## Exercise description
Rewrite the entries as a numbered list, starting at the line that contains "Describe the element at coordinates (24, 282)" and stopping after the line that contains "title-line-1: Distribution of 5-HTT Promoter Region Po… is". Skip blank lines and leave out the pictures.

## Provided records

......

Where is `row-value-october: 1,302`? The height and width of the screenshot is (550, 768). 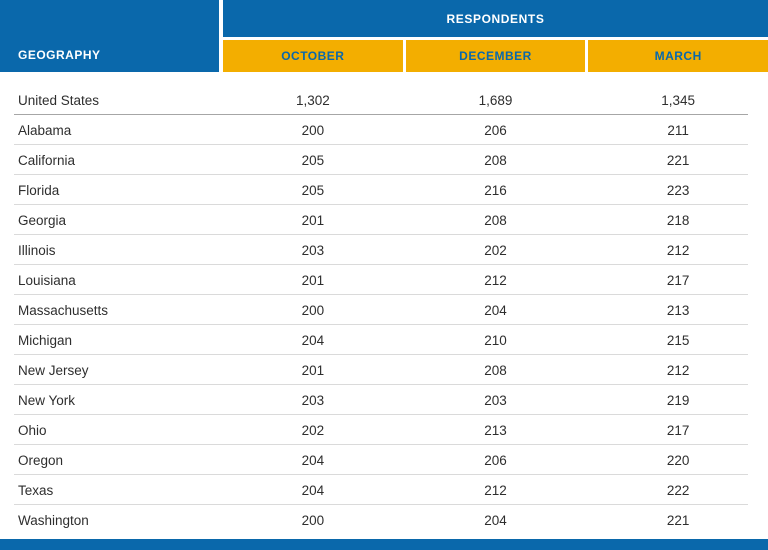 row-value-october: 1,302 is located at coordinates (312, 100).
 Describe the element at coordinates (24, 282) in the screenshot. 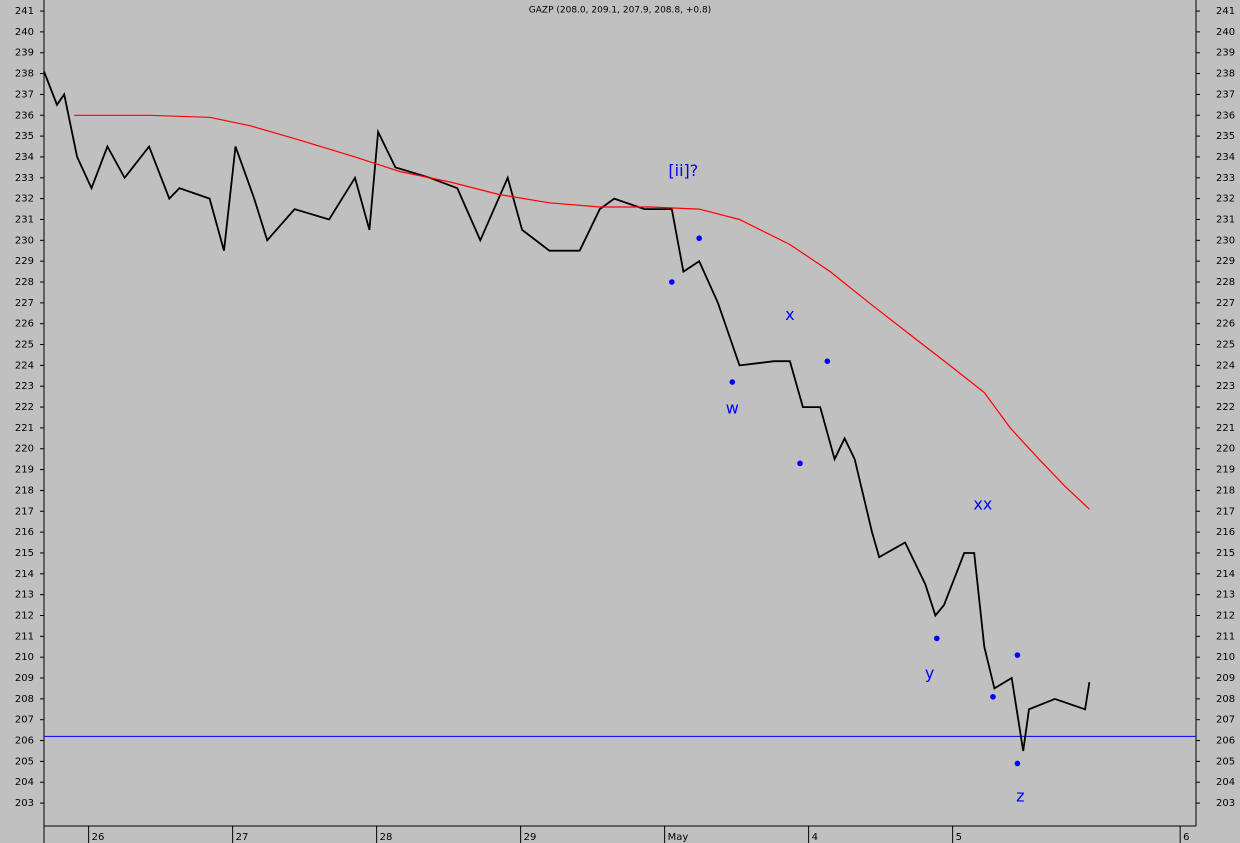

I see `y-tick-label: 228` at that location.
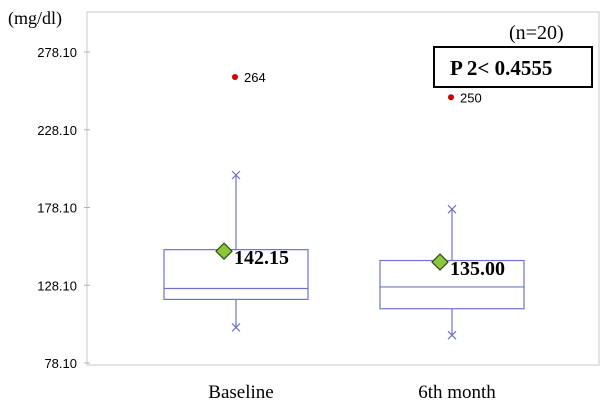 Image resolution: width=604 pixels, height=414 pixels. Describe the element at coordinates (262, 258) in the screenshot. I see `mean-label: 142.15` at that location.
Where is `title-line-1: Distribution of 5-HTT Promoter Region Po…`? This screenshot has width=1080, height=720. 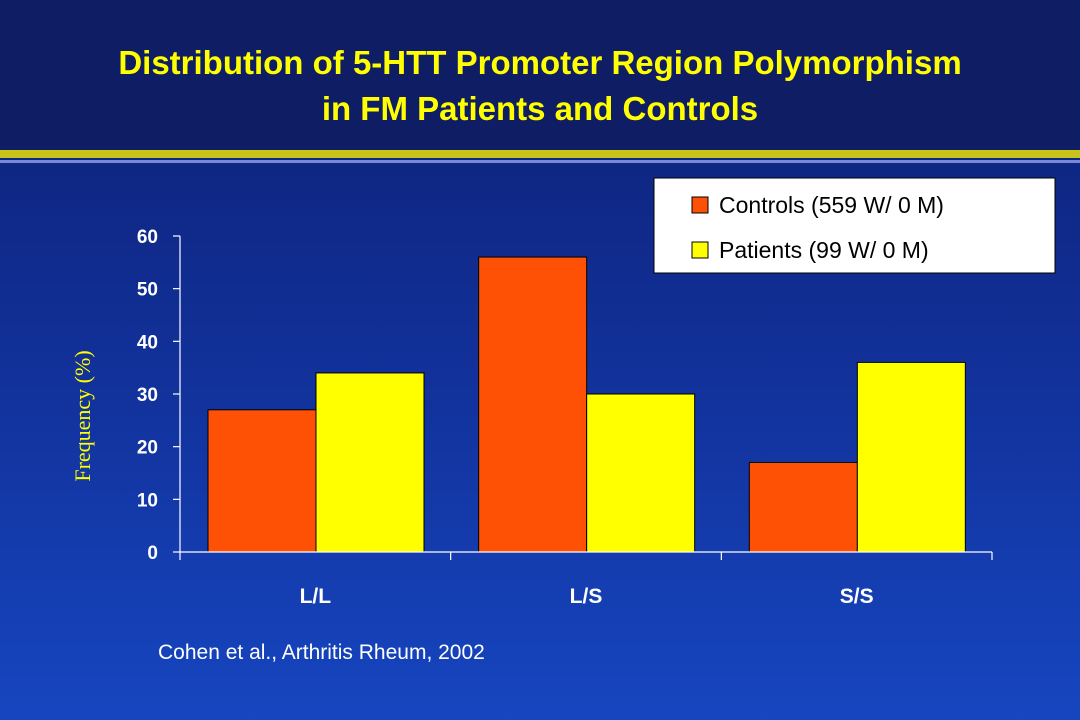
title-line-1: Distribution of 5-HTT Promoter Region Po… is located at coordinates (540, 62).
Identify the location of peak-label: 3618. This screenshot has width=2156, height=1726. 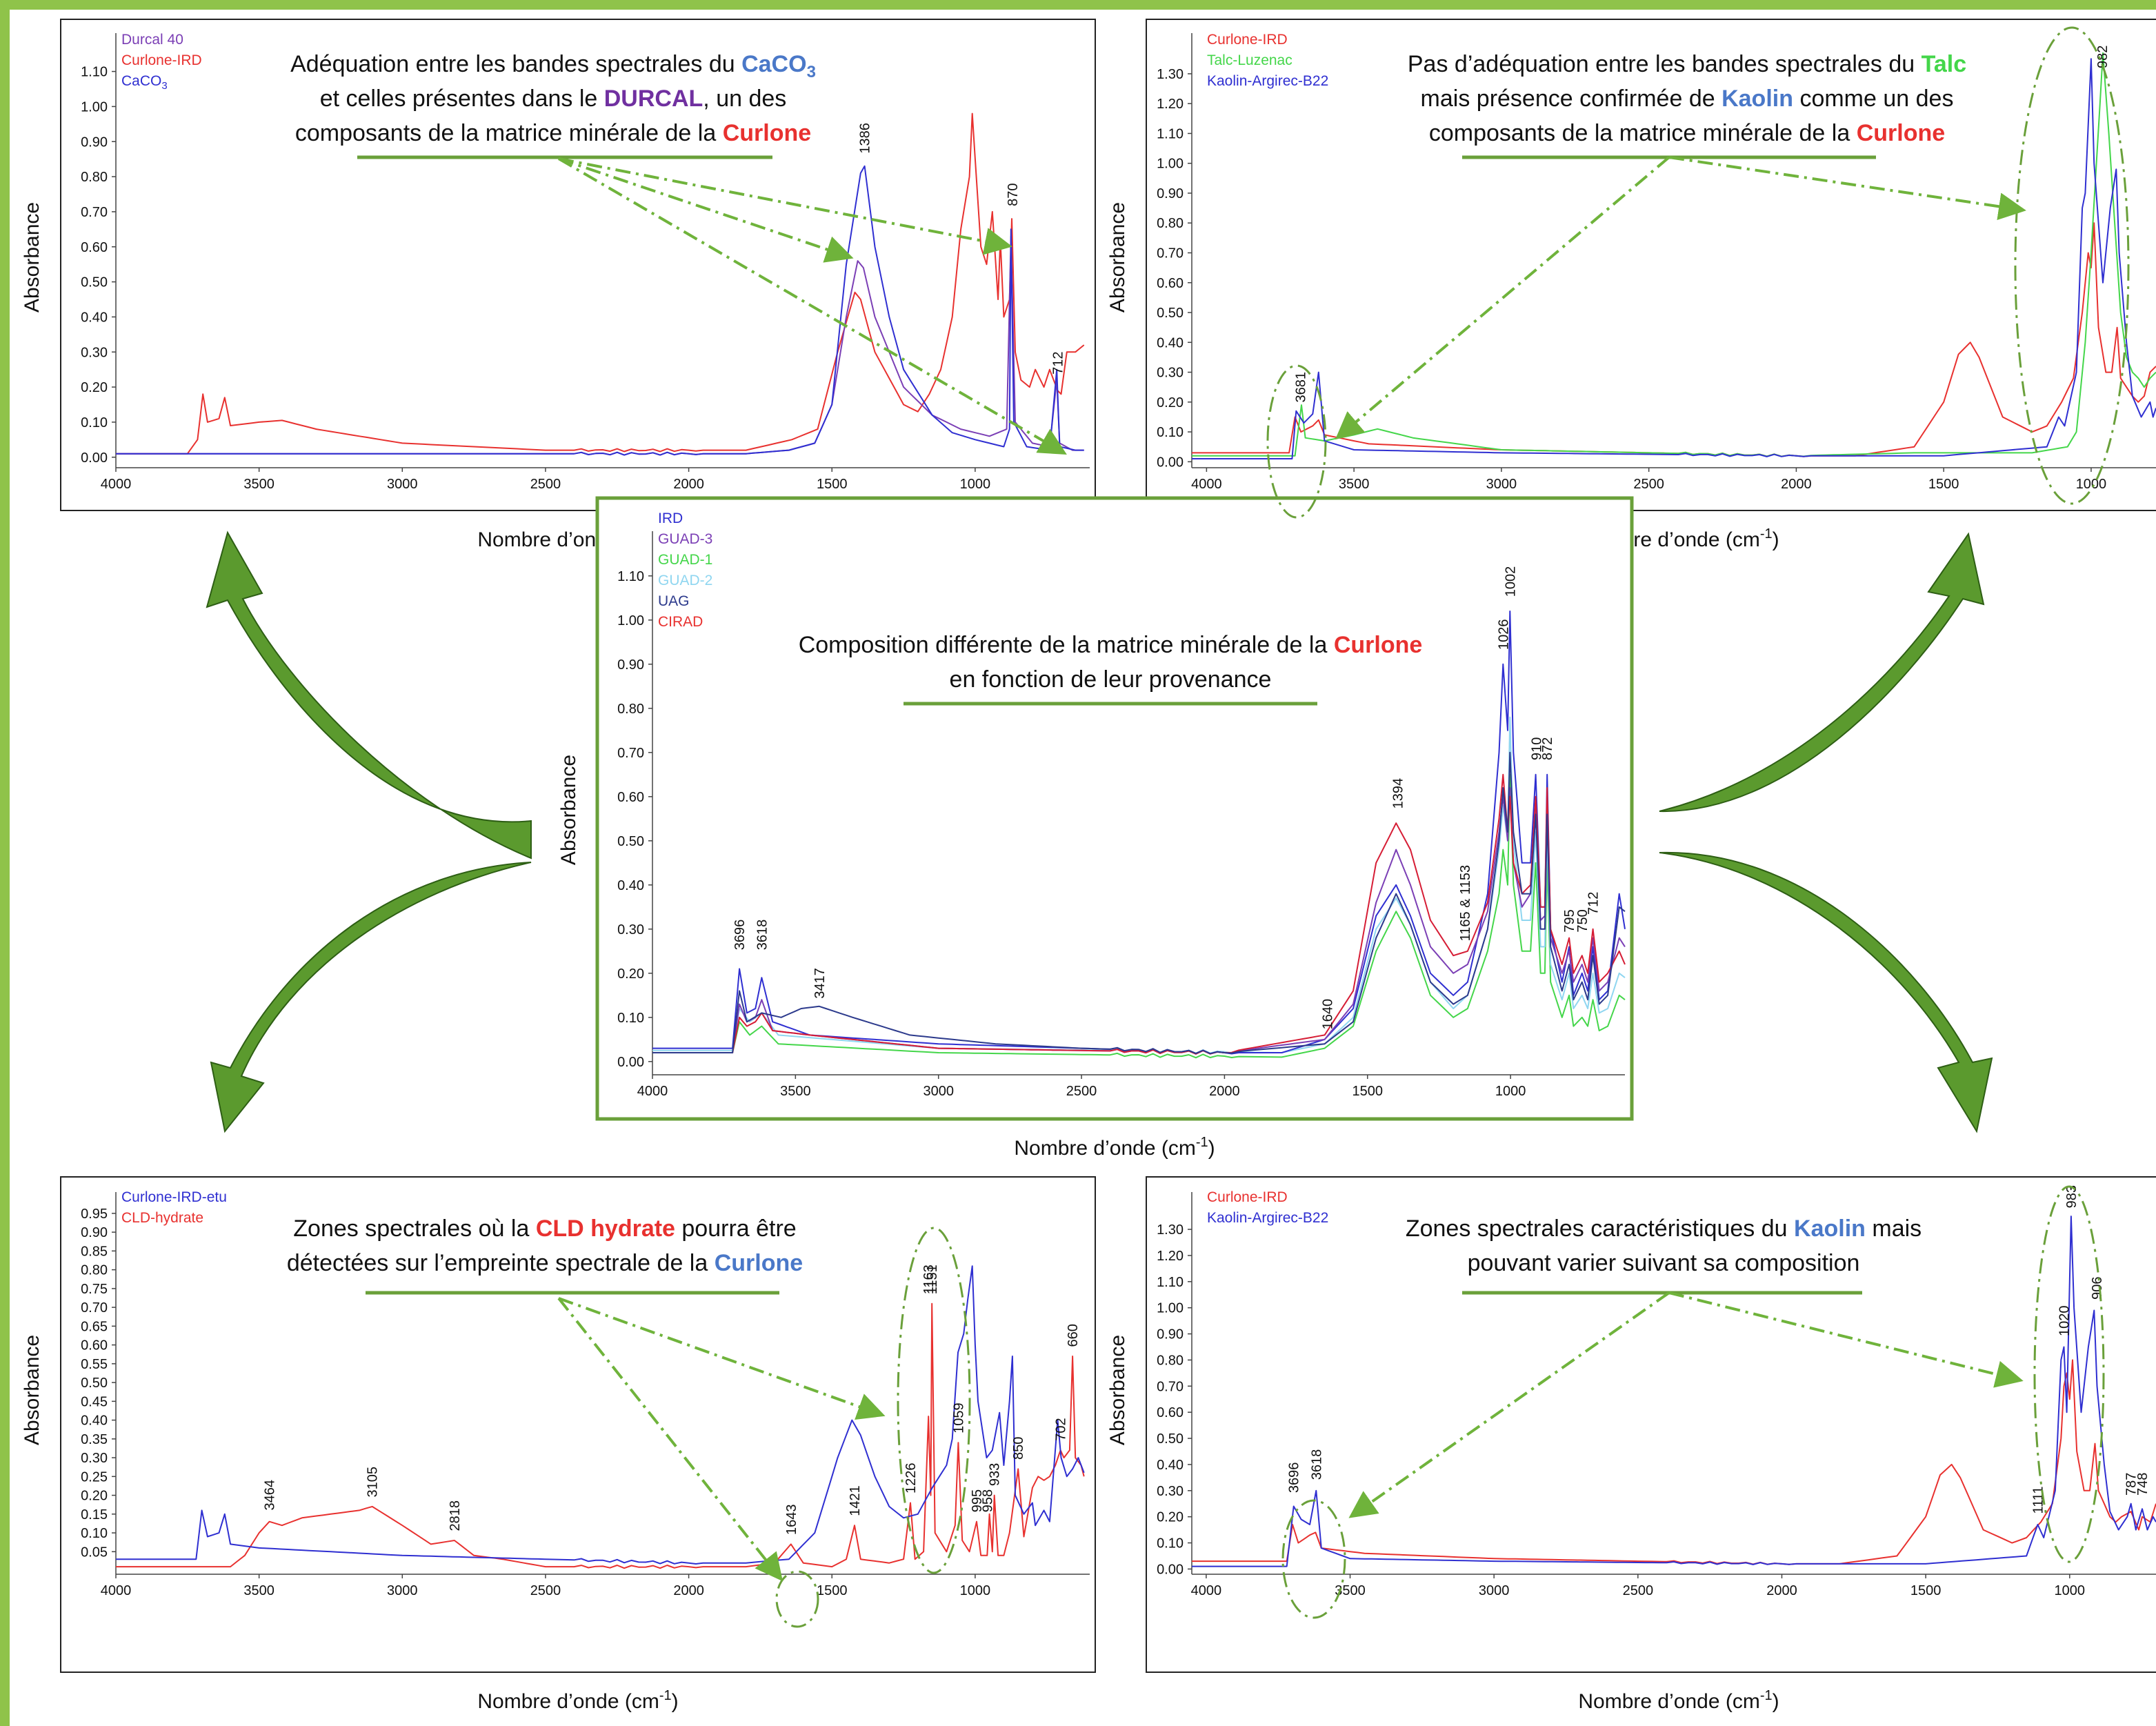
(763, 936).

......

## Task solution
1.  Describe the element at coordinates (24, 282) in the screenshot. 
2. I see `y-tick-label: 228` at that location.
3.  Image resolution: width=604 pixels, height=414 pixels. Describe the element at coordinates (262, 258) in the screenshot. I see `mean-label: 142.15` at that location.
4. Where is `title-line-1: Distribution of 5-HTT Promoter Region Po…`? This screenshot has width=1080, height=720. 
5. title-line-1: Distribution of 5-HTT Promoter Region Po… is located at coordinates (540, 62).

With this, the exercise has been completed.